Cinzia ha sempre mantenuto la compostezza, perfino sorrideva a quelle battute. Scherzava anche lei sulle sue curve. Dopo la nascita di sua figlia, però, la situazione è peggiorata. La bambina ha ereditato la sua figura “a mela”, e quando è entrata nella pubertà, Massimo ha rivolto le sue frecciate a lei: “Ma come fai a mangiare così tanto? Diventerai come tua madre! Guardati, non vorrai essere bella invece di… quell’ammasso informe?!”
E fu lì che Cinzia si svegliò. Parlò con Massimo una, due, tre volte—gli disse che non poteva continuare così, ma ovviamente fu tutto inutile. Un anno fa, però, ci fu l’esplosione. Io non c’ero, me l’hanno raccontato. Mentre Massimo, in compagnia, si divertiva a fare battute sulla forma fisica di sua moglie, lei all’improvviso disse: “Massimo, sai cosa? Mi hai rotto le scatole. Se non ti piacciono le mie curve, non ti trattengo. Vai a cercarti una magra. Ne ho avuto abbastanza.”
Chiamò un taxi e tornò a casa. Massimo continuò a ridere e scherzare, senza preoccuparsi di seguirla. “Dove vuoi che vada?” diceva. “Farà un po’ di casino e poi si calmerà. Sa benissimo che sembra un pomodoro troppo maturo.” Persino gli amici cercarono di fargli capire che sbagliava, che Cinzia era bellissima, ma niente.

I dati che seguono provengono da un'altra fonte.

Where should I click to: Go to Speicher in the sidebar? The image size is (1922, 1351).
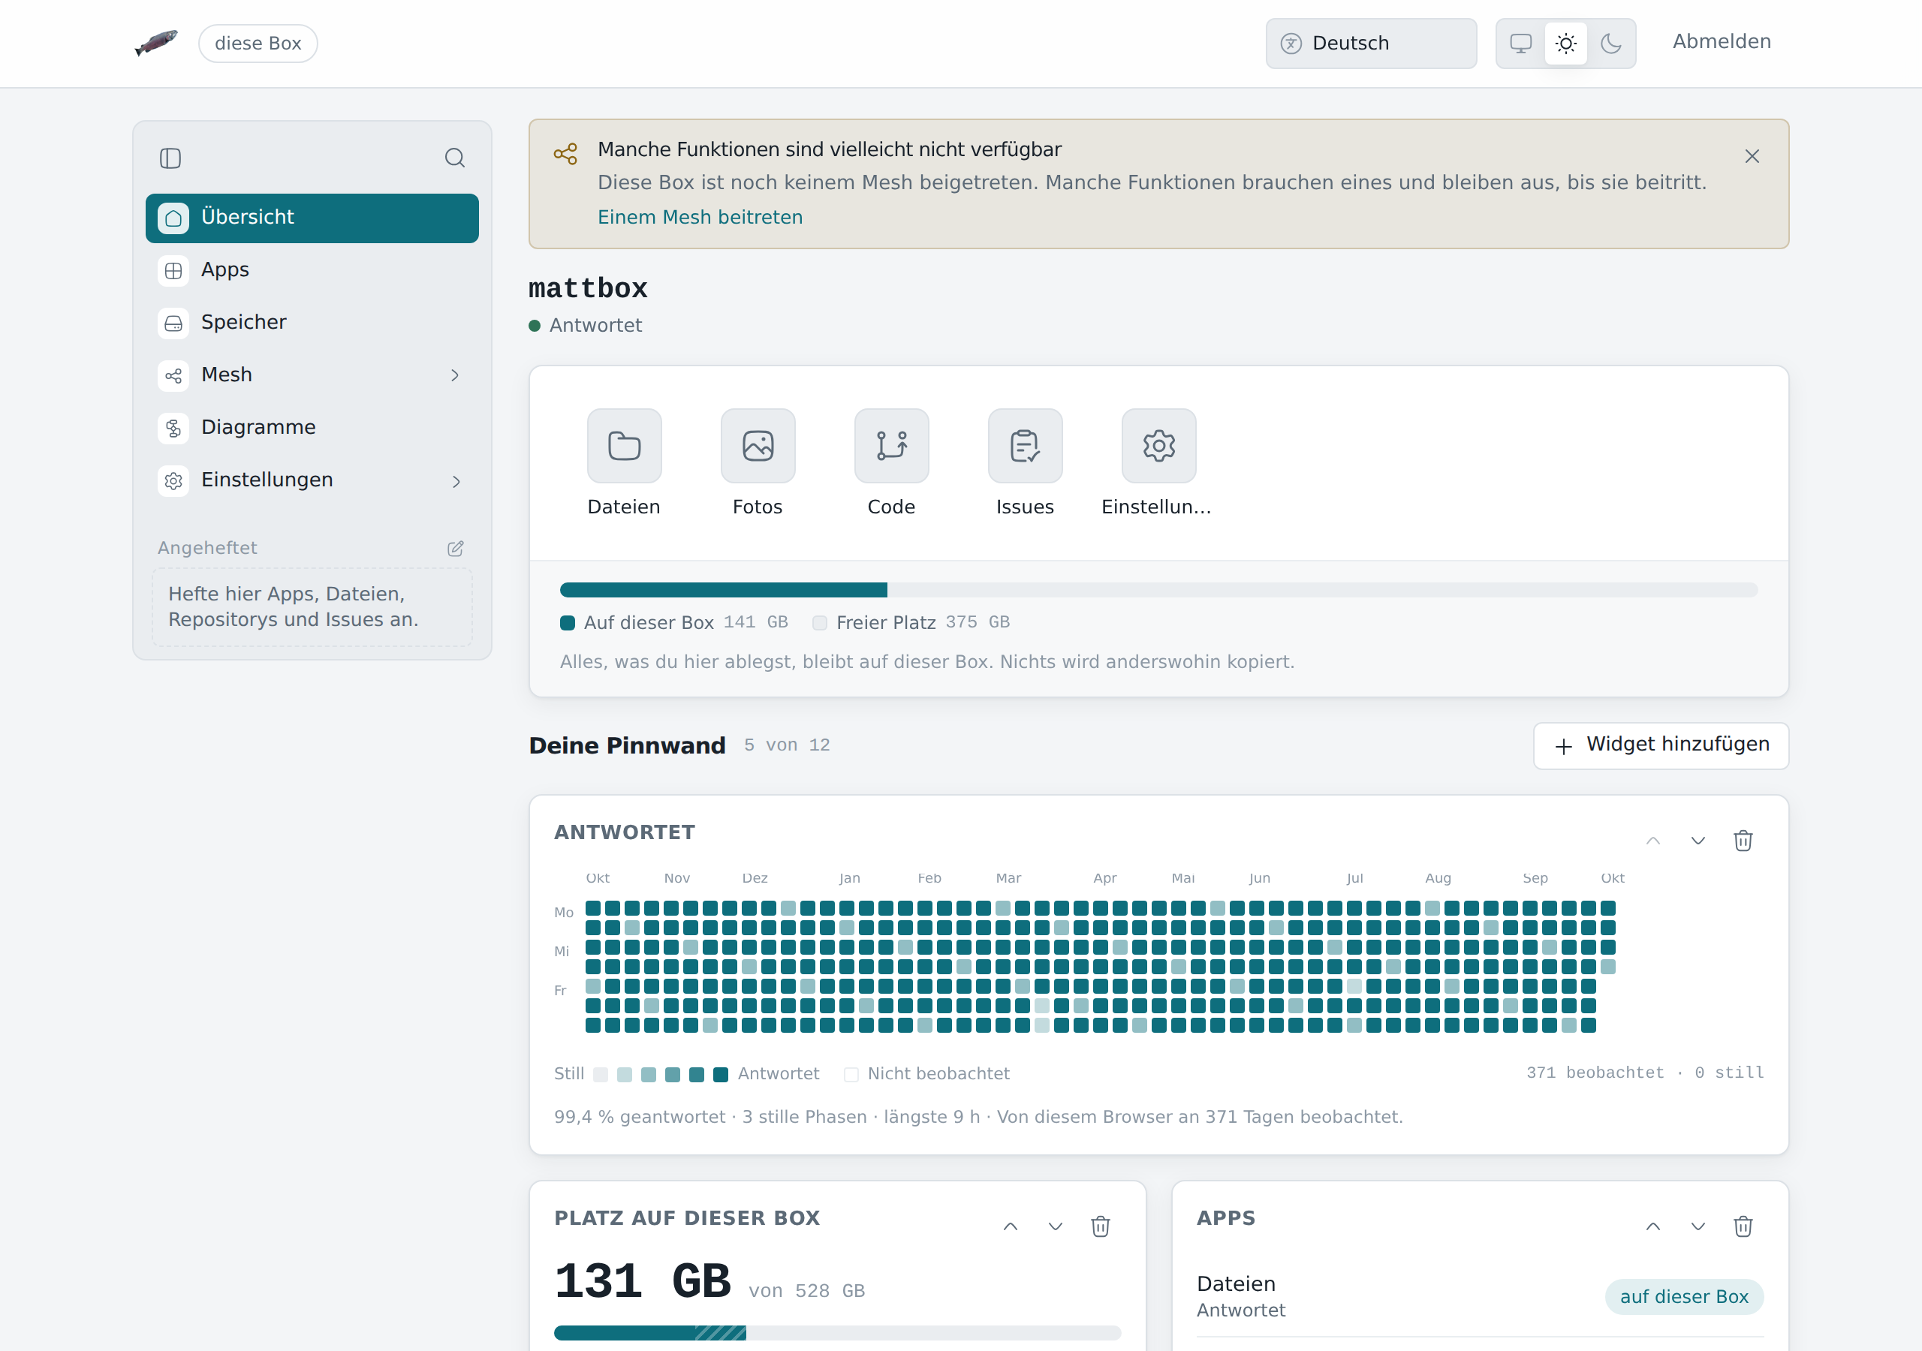coord(311,323)
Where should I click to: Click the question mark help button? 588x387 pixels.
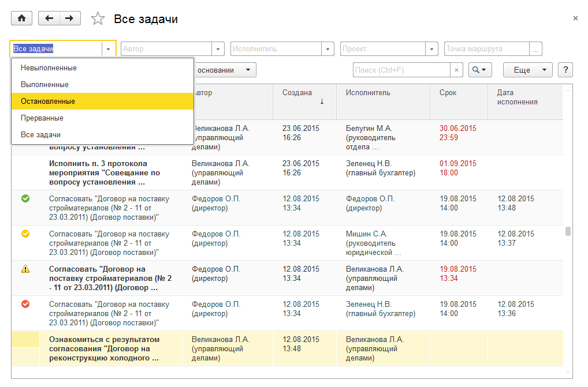tap(565, 70)
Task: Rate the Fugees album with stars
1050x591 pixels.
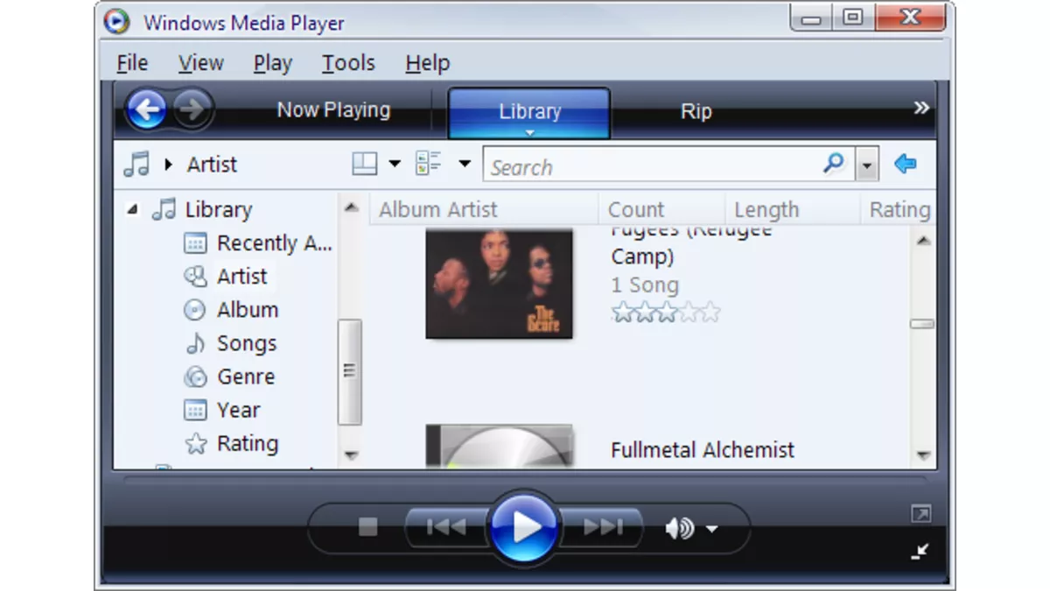Action: pos(665,313)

A casa, Cinzia non c’era. Né sua figlia. Si scoprì che avevano preso le cose ed erano andate dai genitori di Cinzia, che hanno una casa in un altro quartiere. Scomodo per la scuola, ma pazienza. Il secondo colpo fu quando Cinzia chiese il divorzio. Massimo non ci credeva: “Ma cosa, per delle battute? Impossibile! Dev’essercisi un altro!” Anche se no… “A chi servirà mai una così grassa?”
Avrete già capito. Non c’era nessun altro—Cinzia ne aveva semplicemente avuto abbastanza. Lavora in una posizione importante in una grande azienda, lo stipendio è ottimo, i genitori l’hanno aiutata—e così, senza aspettare la divisione dell’appartamento comprato insieme, si è presa un bilocale in un nuovo complesso residenziale per sé e sua figlia.
Dopo la divisione dei beni, a Massimo è rimasto un monolocale. E ha dovuto vendere l’auto, dividendosi i soldi. Deve pagare gli alimenti ancora per tre anni, il suo stipendio è basso, e senza quel quarto resta con poco. Ma soprattutto—racconta agli amici—quella strega della sua ex lo ha abituato in quindici anni a mangiare benissimo, e ora è costretto a cibi precotti o a cenare da sua madre dopo il lavoro. “Mi sogna di notte, il suo pollo,” dice. “Il risotto! Le torte! File intere di torte con tutti i ripieni! Mi sveglio in lacrime.”
Una nuova donna? “Sì, l’ho trovata. Ma cucina robaccia, immangiabile. Sì, è magra, ma a questa età non è che ci siano tante modelle… Una più giovane? Eh, con le giovani non è andata, lo stipendio è basso, e poi non è che somigli ad Apollo—pancetta, calvizie, fiato corto. Cinquanta anni suonati, sai com’è.”
“La cosa più crudele,” dice, “è che Cinzia ha perso peso. Non tantissimo, ma si vede, almeno due taglie.” Gli amici in comune raccontano che ora cucina in modo diverso per sé e sua figlia—sempre buono, ma più verdure, non erano mai state fanatiche della carne. E anche i dolci… era Massimo a volerli, adorava il dolce.
“L’altro giorno l’ho incontrata al supermercato,” racconta. “Sono rimasto senza parole. Mi sono avvicinato e le ho detto: ‘Beh, non sei male, anzi mi piaci proprio. Dai, facciamo un tentativo, ricominciamo.’ E lei: ‘Ma vaffanculo.’ Come, vaffanculo?! Mi sono offeso moltissimo. Io le parlo col cuore in mano, e lei mi manda a quel paese! Se non fosse stato per me, sarebbe ancora una vacca, ingrata, cinica… donna!”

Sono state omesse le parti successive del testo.